Papa
A Python library for creating sockets and launching processes from a stable parent process
Install / Use
/learn @scottkmaxwell/PapaREADME
Summary
papa is a process kernel. It contains both a client library and a server component for creating sockets and launching processes from a stable parent process.
Dependencies
Papa has no external dependencies, and it never will! It has been tested under the following Python versions:
- 2.6
- 2.7
- 3.2
- 3.3
- 3.4
Installation
$> pip install papa
Purpose
Sometimes you want to be able to start a process and have it survive on its own, but you still want to be able to capture the output. You could daemonize it and pipe the output to files, but that is a pain and lacks flexibility when it comes to handling the output.
Process managers such as circus and supervisor are very good for starting and stopping processes, and for ensuring that they are automatically restarted when they die. However, if you need to restart the process manager, all of their managed processes must be brought down as well. In this day of zero downtime, that is no longer okay.
Papa is a process kernel. It has extremely limited functionality and it has zero external dependencies. If I've done my job right, you should never need to upgrade the papa package. There will probably be a few bug fixes before it is really "done", but the design goal was to create something that did NOT do everything, but only did the bare minimum required. The big process managers can add the remaining features.
Papa has 3 types of things it manages:
- Sockets
- Values
- Processes
Here is what papa does:
- Create sockets and close sockets
- Set, get and clear named values
- Start processes and capture their stdout/stderr
- Allow you to retrieve the stdout/stderr of the processes started by papa
- Pass socket file descriptors and port numbers to processes as they start
Here is what it does NOT do:
- Stop processes
- Send signals to processes
- Restart processes
- Communicate with processes in any way other than to capture their output
Sockets
By managing sockets, papa can manage interprocess communication. Just create a socket in papa and then pass the file descriptor to your process to use it. See the Circus docs for a very good description of why this is so useful.

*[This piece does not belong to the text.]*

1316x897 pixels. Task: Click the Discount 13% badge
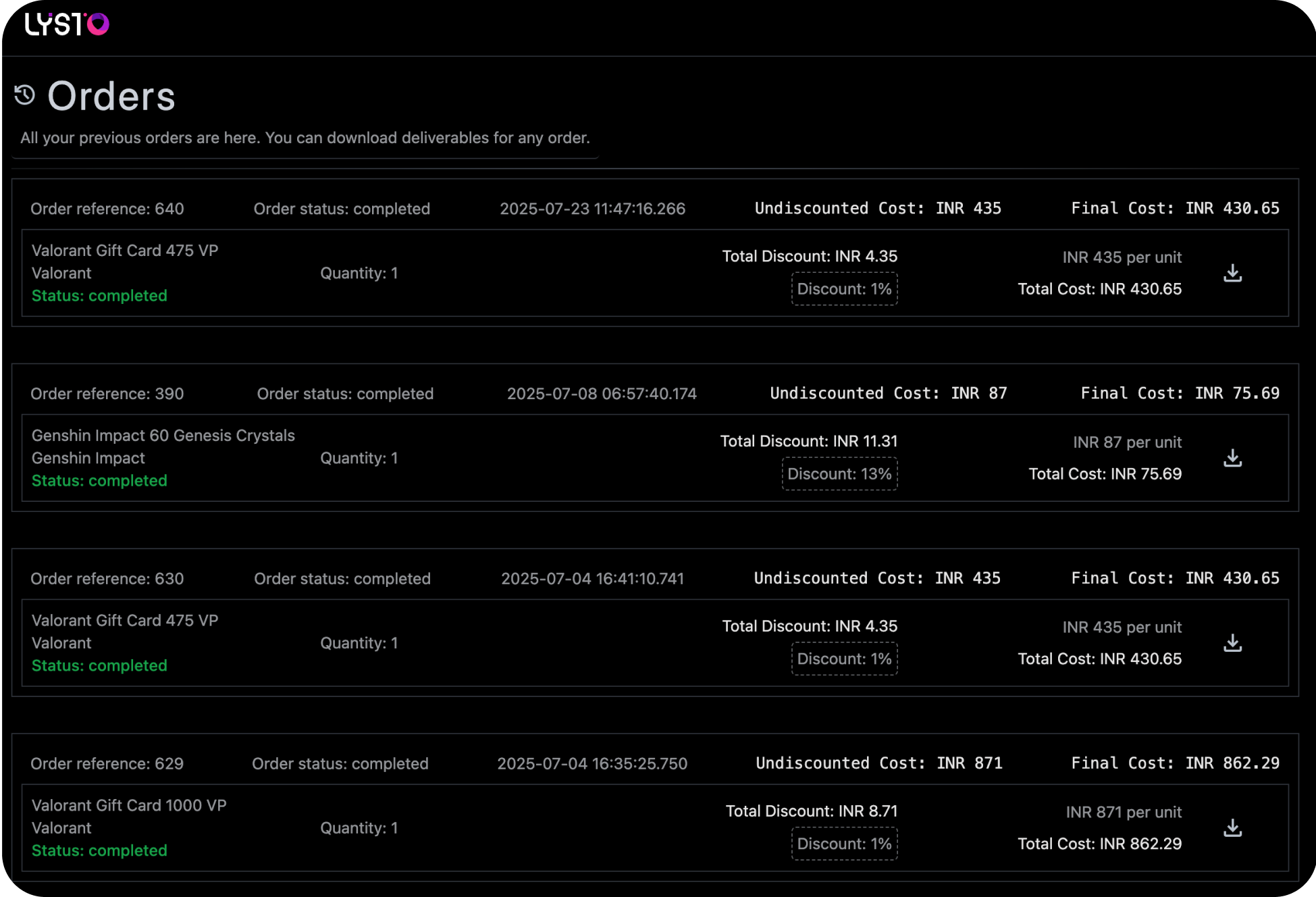pos(839,474)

Papa can create Unix, INET and INET6 sockets. By default it will create an INET TCP socket on an OS-assigned port.
You can pass either the file descriptor (fileno) or the port of a socket to a process by including a pattern like this in the process arguments:
$(socket.my_awesome_socket_name.fileno)$(socket.my_awesome_socket_name.port)
Values
Papa has a very simple name/value pair storage. This works much like environment variables. The values must be text, so if you want to store a complex structure, you will need to encode and decode with something like the JSON module.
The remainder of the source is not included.